Me estremecí ante el estruendo que llegaba a mis oídos
por el ventanal que daba al patio.
Al parecer, un destacamento del ejército chino, raudo
como una centella, se dirigía a Lasa para ejecutar la
sentencia, decretada arbitrariamente por las
autoridades de este país, en virtud de la cual el estado
tibetano debía someterse a la soberanía del colosal
vecino.
Este nefasto suceso ocurrió en los albores de los años
50, cuando contaba tan solo ocho años de edad.
A la sazón era un jovenzuelo que recibía las enseñanza
del Dalái Lama en su mismo palacio, privilegio que
gocé por ser hijo de uno de sus leales lugartenientes.

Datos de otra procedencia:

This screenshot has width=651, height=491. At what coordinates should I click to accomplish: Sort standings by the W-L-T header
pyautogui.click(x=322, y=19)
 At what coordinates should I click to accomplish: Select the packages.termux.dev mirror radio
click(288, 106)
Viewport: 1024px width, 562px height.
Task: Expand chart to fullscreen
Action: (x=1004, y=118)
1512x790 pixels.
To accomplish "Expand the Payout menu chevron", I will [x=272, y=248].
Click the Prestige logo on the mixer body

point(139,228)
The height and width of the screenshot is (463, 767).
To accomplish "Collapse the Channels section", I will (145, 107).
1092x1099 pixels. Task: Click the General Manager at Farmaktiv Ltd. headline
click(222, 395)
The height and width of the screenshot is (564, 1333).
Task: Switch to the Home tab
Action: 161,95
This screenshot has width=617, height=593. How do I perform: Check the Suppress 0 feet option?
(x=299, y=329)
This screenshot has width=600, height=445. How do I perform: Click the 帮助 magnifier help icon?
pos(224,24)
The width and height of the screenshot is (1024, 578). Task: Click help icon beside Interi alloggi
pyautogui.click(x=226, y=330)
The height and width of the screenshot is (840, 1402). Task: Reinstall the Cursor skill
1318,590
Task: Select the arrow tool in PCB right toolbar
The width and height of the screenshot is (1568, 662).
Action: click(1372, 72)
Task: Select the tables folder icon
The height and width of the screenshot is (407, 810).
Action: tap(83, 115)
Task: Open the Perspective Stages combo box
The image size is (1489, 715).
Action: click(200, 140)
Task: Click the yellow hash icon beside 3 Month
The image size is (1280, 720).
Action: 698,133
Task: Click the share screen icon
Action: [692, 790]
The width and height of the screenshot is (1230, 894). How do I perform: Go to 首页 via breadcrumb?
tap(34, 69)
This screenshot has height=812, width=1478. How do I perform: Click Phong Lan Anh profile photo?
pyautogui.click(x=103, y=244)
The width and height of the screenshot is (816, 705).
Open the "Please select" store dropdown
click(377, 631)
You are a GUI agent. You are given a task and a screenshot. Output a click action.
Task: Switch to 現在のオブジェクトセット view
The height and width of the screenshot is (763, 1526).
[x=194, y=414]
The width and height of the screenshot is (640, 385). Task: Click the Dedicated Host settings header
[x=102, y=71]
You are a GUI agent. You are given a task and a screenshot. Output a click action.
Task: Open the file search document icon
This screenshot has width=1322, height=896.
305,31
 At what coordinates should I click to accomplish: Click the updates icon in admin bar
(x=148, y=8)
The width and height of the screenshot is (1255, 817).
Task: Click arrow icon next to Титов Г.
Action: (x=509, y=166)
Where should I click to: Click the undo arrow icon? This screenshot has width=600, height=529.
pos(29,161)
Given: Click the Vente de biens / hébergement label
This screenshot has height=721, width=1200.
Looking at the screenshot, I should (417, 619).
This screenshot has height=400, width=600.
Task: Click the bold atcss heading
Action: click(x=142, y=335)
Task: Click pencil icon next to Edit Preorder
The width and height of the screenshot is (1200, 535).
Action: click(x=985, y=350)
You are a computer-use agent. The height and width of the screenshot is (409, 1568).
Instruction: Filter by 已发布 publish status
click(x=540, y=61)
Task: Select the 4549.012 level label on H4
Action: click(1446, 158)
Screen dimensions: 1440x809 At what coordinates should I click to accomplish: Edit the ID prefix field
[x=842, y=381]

Ante el diluvio de tristeza que me invadía, no pude por
menos que salir de estampida en busca de un refugio
más seguro.
El soberano fue puesto ipso facto a buen recaudo para
preservar desde el exilio la supervivencia del Tíbet.
Mi madre, que no me abandonó en ningún momento, me
llevó a unos subterráneos, cercanos a los jardines de
palacio, donde nos abrigamos al calor de la compañía
de una buena parte de los hermanos que compartíamos
habitación y credo.
Al fin y a la postre, el ejército chino hizo su trabajo sin
que se percatara de nuestra presencia.
Los ruídos cesaron al poco tiempo porque la resistencia
brillo por su ausencia, como no podía ser de otra manera.
Por fortuna, el Tíbet, aunque dependiente, sigue
ejerciendo su magisterio espiritual, que tanta falta hace.